TASK PROMPT:
From the data below, please reproduce exactly everything from the line that contains "Archive the Gift Card - 2500 product" down to the line that contains "This screenshot has width=613, height=436.", with both ends included.
########################################
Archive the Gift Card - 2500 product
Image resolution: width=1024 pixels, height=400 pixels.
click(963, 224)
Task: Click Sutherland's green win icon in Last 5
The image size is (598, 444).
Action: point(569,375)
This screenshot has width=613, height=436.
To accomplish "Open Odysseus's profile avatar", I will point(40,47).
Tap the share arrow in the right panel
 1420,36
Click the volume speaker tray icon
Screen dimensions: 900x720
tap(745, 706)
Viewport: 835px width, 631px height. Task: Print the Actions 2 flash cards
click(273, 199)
########################################
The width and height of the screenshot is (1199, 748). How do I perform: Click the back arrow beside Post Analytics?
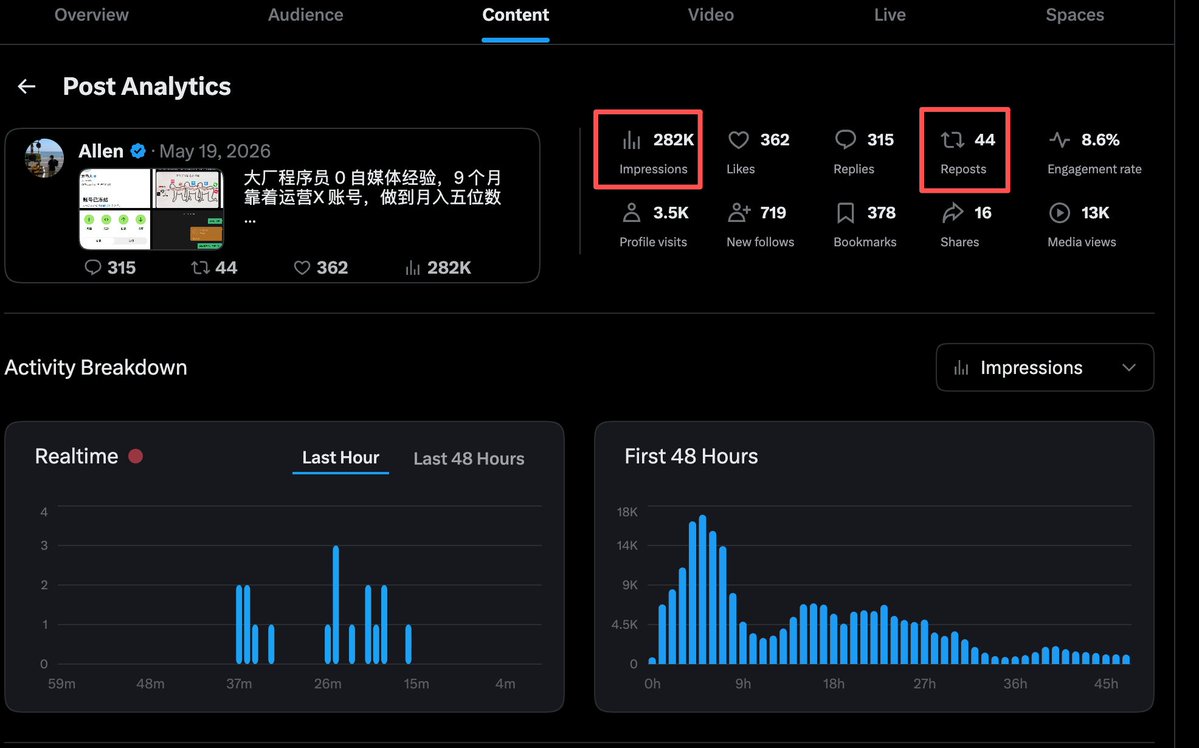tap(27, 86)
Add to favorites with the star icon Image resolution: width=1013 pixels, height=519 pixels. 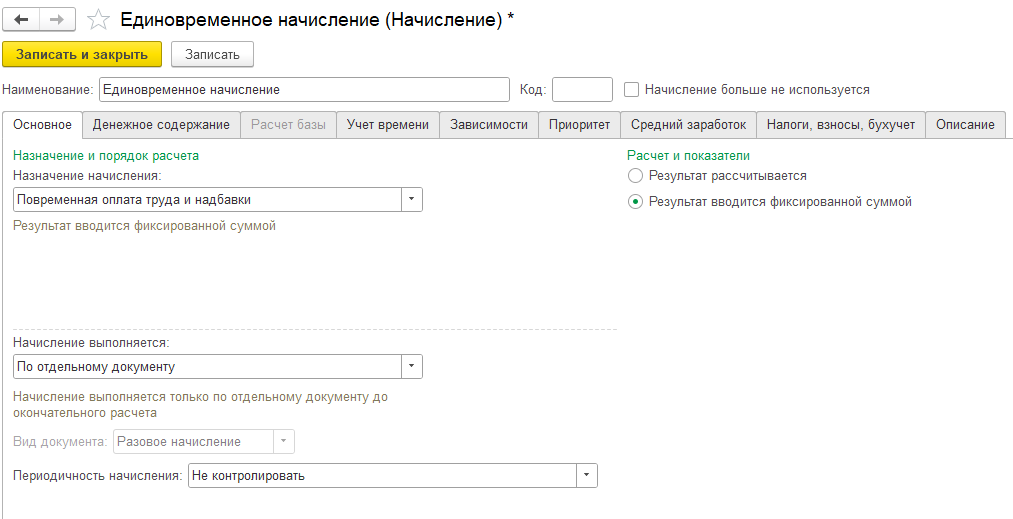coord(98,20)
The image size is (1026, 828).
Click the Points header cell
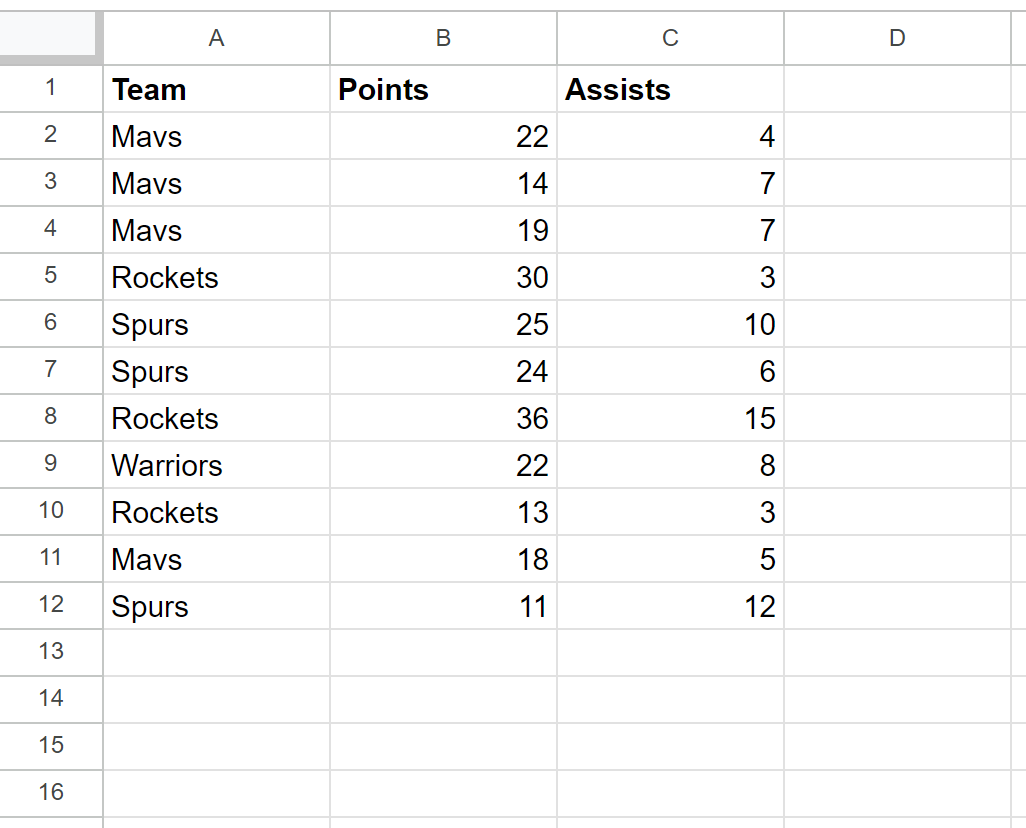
########################################
RESPONSE TO THE TASK:
Archive the Gift Card - 2500 product
Image resolution: width=1024 pixels, height=400 pixels.
click(963, 224)
Task: Click Sutherland's green win icon in Last 5
The image size is (598, 444).
Action: point(569,375)
This screenshot has width=613, height=436.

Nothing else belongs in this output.